よほどのことがないかぎり、これが最後の出撃であり、ほとんどは生きて帰れないだろうと思われていた。出撃の位置づけも「一億総特攻の魁(さきがけ)」であった。総員のほとんどは戦死するだろうと考えられていた。
そういう出撃に際して、下艦を命ぜられたときの気持ちはどういうものなんだろうな? 友人・知人が特攻に出かけるときに自分だけが日本に残ったままというのは、複雑な気持ちだろうな。
下艦を命ぜられた若者たちは、海軍兵学校をきわめて優秀な成績で卒業した士官たちだった。これほどまでに優秀な人材を今回の出撃で死なせるのは、じつにもったいないという判断がなされたわけだ。敗戦後の日本の復興をふまえると、優秀な人材はできるかぎり残しておきたいわけだ。
竹内久美子という動物行動学に関わる書物を著(あらわ)している人物がいる。書物で取り上げられる話題がおもしろくて、ほとんどを読んでいる。そのなかで、頭がよいということで生死に関わることはあまりないが、自分の遺伝子を有効に残すという点で、女性にモテるということは頭がよいよりも重要であるという意味のことを書いていた。

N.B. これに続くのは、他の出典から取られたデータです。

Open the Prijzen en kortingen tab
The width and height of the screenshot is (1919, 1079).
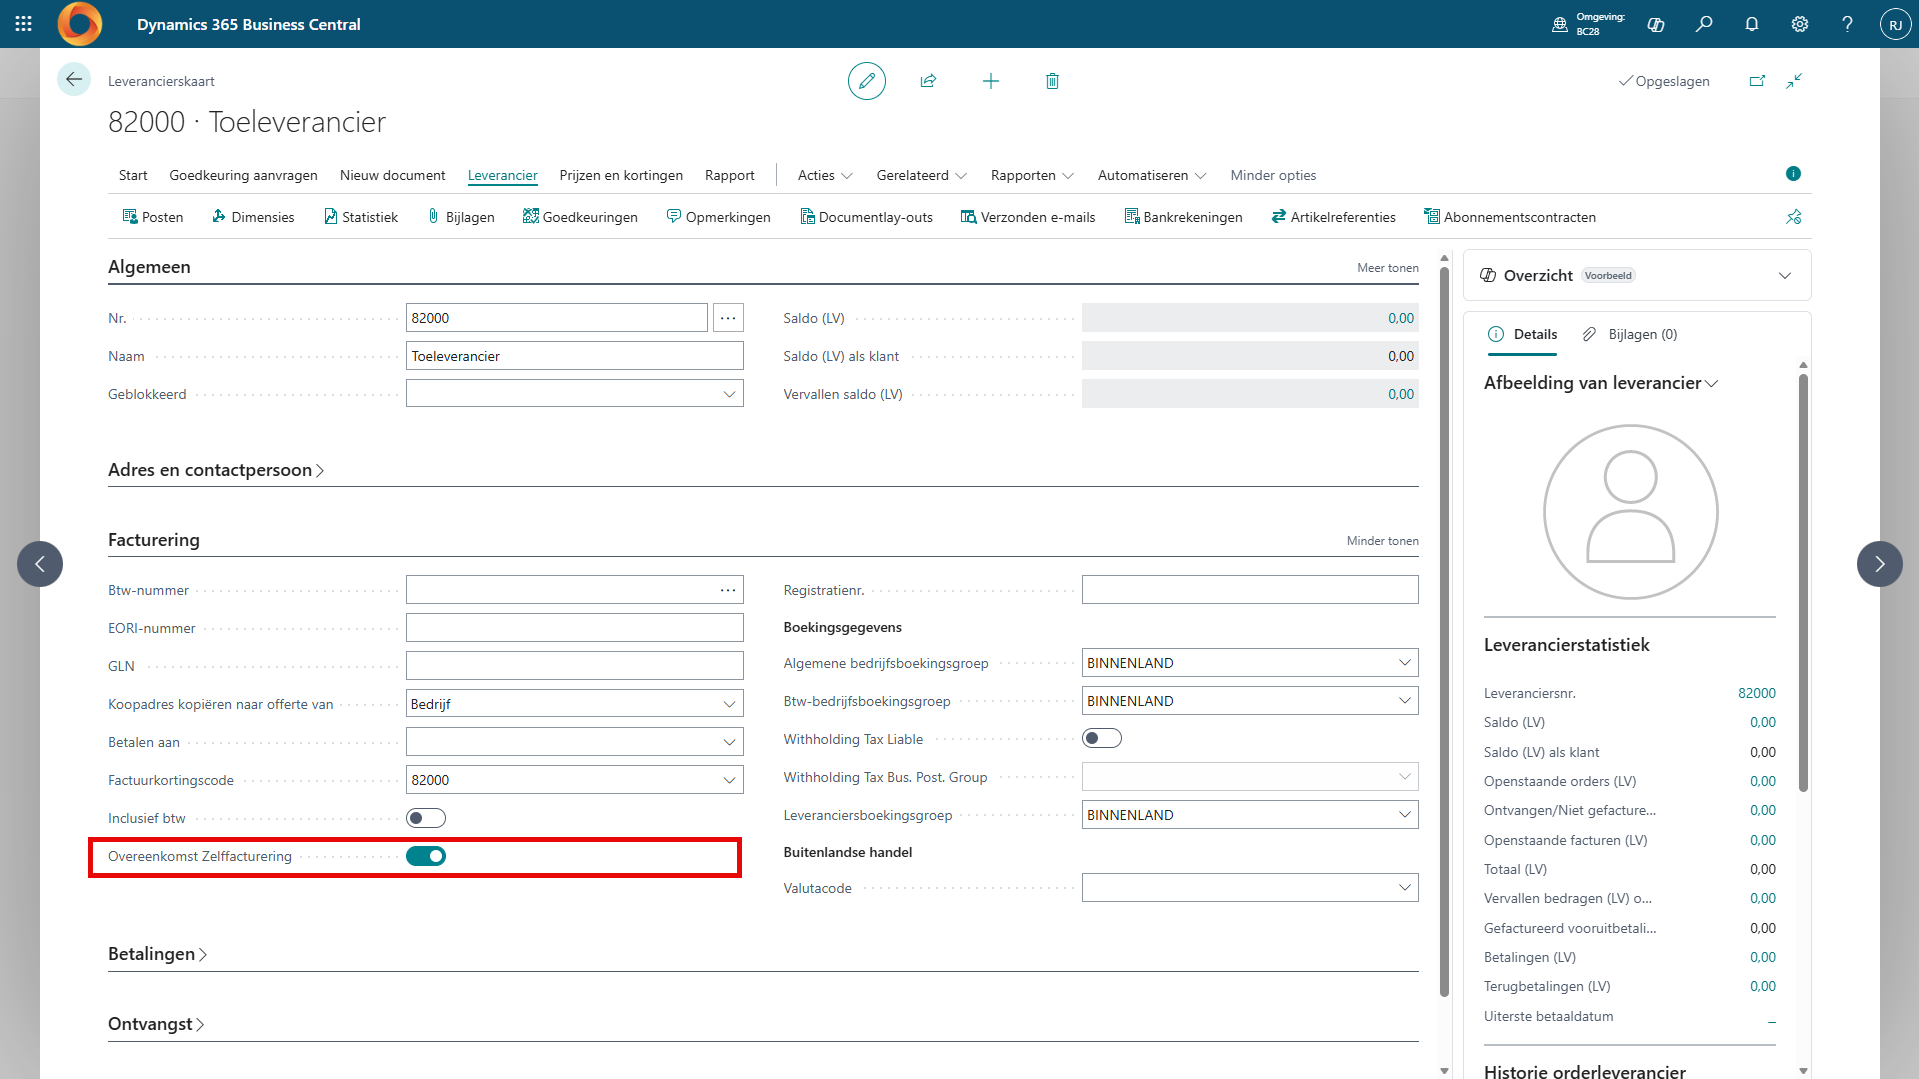click(x=621, y=175)
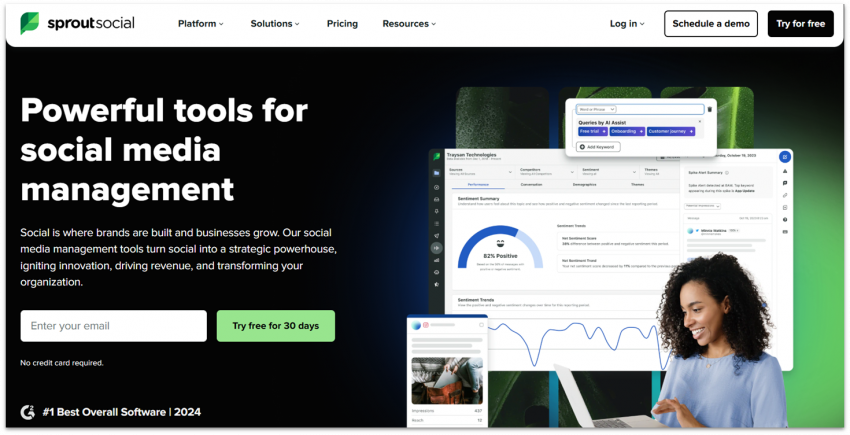The height and width of the screenshot is (435, 850).
Task: Open the Solutions dropdown menu
Action: point(275,24)

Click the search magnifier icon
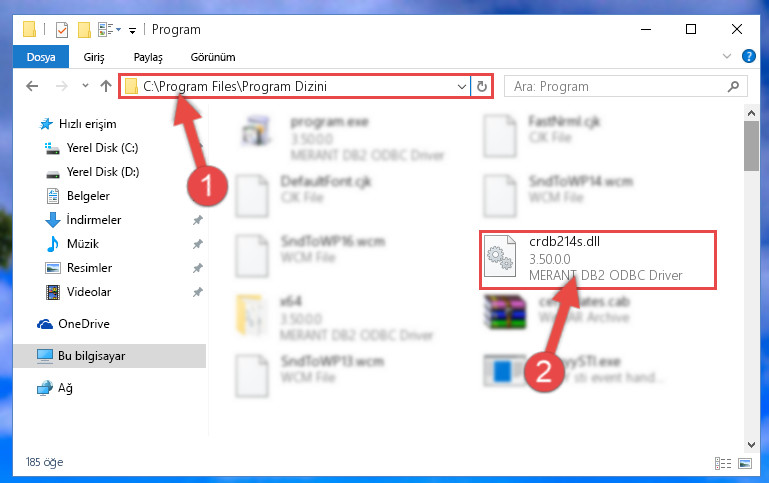tap(733, 87)
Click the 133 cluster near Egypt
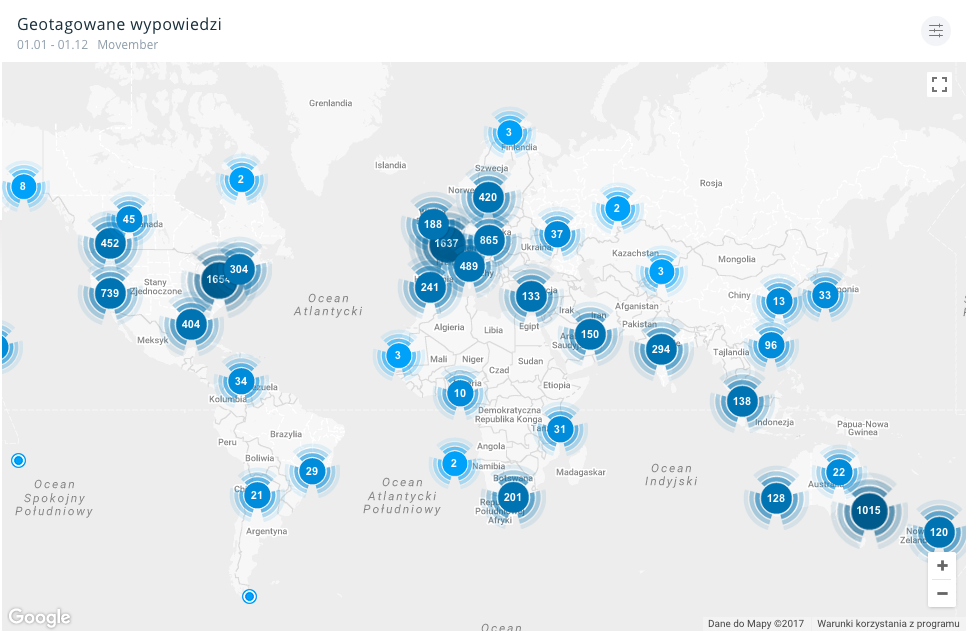Image resolution: width=966 pixels, height=631 pixels. (531, 296)
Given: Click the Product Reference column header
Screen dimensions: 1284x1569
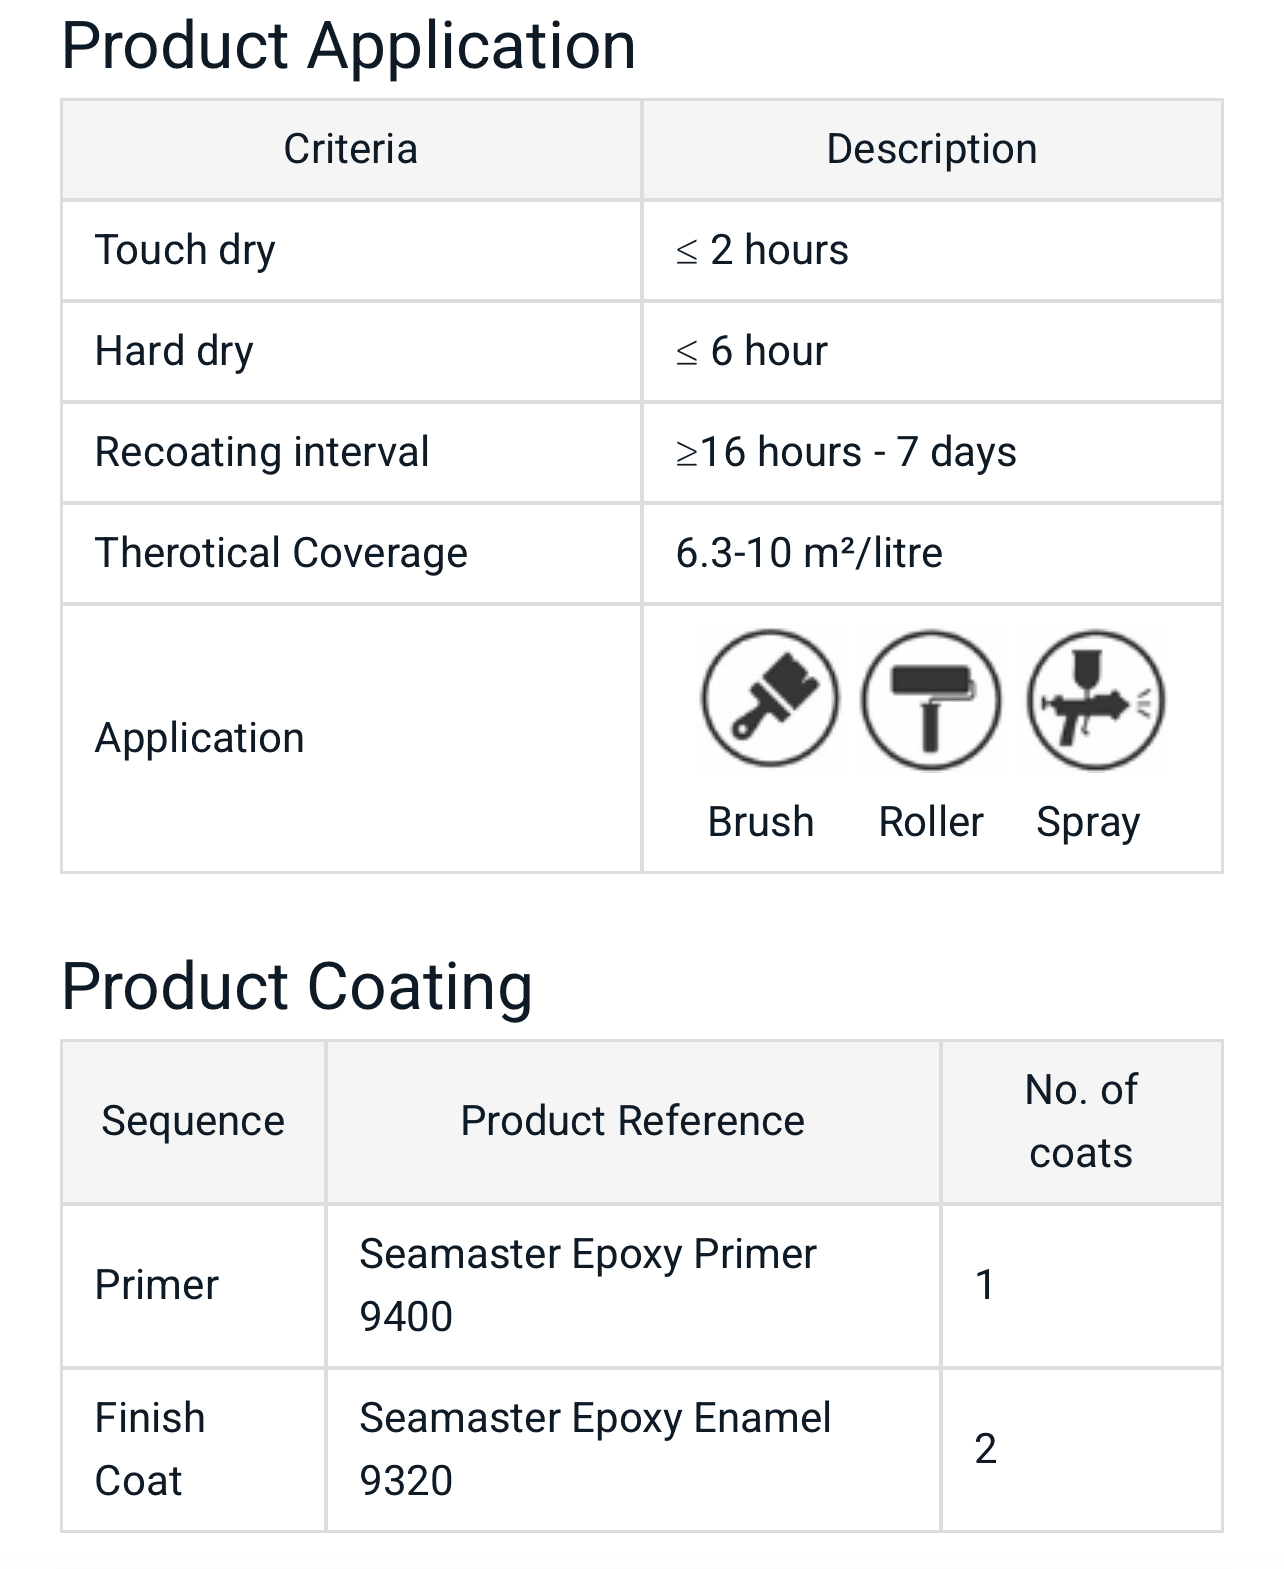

「頭がよいと死なずにすむことが多い」と思ったので、みょうなひっかかりを感じていた。
気になって、いろいろと調べていくと、実際には、頭がよいということが生死に関わることが多く見つかった。海軍兵学校を優秀な成績で卒業した軍人がその一例である。ほかにもいろいろと見つかった。
それにしても、気になるのは、最後の出撃にあたって、下艦させられた仕官の代わりに乗艦させられた兵士たちは、いったい、どのような人たちだったのだろうか? 失礼な言い方をすれば、「死んでも日本の将来にはさほど影響がない」と思われた人たちとなってしまう。
どういう人なんだろう? うーん、気になる。しかし、本格的に調べようと思えば、地味な史料の読み込みを延々としなければならなさそうで、そんな時間はない。でも、気になる。